Stored items from a collection
========================================
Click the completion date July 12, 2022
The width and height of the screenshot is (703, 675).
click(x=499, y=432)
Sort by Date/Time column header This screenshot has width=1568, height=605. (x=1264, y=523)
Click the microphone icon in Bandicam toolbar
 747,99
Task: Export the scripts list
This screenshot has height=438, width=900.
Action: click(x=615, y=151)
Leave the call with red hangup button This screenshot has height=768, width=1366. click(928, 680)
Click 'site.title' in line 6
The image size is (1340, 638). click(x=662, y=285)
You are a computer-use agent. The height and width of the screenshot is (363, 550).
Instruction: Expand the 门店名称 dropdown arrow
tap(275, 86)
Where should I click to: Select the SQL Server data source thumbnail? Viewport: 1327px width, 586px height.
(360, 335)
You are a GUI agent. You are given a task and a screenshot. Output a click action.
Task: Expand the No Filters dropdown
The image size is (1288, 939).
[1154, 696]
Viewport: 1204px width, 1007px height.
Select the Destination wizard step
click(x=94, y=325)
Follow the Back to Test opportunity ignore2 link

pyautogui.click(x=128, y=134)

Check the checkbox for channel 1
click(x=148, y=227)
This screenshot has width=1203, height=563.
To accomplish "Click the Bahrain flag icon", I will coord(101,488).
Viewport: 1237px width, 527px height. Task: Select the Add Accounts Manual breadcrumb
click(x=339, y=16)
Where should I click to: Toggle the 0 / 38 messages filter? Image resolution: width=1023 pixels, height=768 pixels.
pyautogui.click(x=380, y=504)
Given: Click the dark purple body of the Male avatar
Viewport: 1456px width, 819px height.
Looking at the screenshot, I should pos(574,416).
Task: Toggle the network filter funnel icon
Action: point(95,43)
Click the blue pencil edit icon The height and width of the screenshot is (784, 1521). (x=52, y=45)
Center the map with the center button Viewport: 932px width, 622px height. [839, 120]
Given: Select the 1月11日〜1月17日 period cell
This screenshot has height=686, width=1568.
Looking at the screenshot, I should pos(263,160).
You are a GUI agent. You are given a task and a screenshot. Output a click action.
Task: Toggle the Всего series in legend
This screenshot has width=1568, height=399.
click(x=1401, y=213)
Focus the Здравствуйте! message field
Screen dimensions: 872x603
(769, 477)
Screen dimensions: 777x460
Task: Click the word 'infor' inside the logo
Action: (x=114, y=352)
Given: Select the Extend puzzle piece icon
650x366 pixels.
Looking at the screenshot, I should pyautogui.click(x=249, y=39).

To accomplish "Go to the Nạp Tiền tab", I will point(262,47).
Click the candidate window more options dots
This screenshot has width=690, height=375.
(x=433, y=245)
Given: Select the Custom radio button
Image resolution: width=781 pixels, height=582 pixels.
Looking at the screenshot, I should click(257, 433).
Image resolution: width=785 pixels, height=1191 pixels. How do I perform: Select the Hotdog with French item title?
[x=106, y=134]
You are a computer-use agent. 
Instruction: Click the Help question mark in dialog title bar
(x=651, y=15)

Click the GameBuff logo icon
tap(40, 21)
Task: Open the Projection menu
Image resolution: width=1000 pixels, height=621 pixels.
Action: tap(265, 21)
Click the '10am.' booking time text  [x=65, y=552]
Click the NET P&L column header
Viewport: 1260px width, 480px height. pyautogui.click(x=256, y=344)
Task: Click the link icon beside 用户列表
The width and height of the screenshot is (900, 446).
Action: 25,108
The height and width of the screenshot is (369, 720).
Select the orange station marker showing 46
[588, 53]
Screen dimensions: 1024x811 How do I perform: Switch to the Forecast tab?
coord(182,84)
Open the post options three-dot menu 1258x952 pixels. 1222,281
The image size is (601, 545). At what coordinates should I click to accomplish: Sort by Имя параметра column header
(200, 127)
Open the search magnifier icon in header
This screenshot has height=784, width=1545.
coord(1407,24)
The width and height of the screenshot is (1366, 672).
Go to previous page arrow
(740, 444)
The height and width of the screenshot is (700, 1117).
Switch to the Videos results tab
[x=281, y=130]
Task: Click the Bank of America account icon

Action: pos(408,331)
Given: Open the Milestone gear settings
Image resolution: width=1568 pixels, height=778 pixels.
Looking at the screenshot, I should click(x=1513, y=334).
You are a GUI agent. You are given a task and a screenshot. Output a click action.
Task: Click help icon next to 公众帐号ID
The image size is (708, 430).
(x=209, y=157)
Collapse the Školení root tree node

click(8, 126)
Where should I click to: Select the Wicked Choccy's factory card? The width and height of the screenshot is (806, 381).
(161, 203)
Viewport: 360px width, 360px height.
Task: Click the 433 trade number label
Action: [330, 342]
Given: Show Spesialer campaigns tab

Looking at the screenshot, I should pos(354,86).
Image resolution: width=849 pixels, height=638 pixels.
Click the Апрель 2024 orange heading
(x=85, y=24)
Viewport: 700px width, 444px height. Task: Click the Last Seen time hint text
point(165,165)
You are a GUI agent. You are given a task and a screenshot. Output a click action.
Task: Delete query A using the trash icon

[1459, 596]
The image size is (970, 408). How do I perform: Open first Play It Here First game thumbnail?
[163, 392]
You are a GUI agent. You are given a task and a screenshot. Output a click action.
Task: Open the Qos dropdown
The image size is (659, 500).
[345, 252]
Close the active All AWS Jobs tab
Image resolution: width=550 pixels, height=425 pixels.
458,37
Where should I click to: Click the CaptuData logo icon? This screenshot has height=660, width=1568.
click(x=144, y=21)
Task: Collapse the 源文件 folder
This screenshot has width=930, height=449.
========================================
Task goal: In the data above, find the line with "Given: Select the Custom radio button" and the line with "Task: Open the Projection menu". Retype both, plus every line between them, exactly.

Exercise result:
Given: Select the Custom radio button
Image resolution: width=781 pixels, height=582 pixels.
Looking at the screenshot, I should click(257, 433).
Image resolution: width=785 pixels, height=1191 pixels. How do I perform: Select the Hotdog with French item title?
[x=106, y=134]
You are a computer-use agent. 
Instruction: Click the Help question mark in dialog title bar
(x=651, y=15)

Click the GameBuff logo icon
tap(40, 21)
Task: Open the Projection menu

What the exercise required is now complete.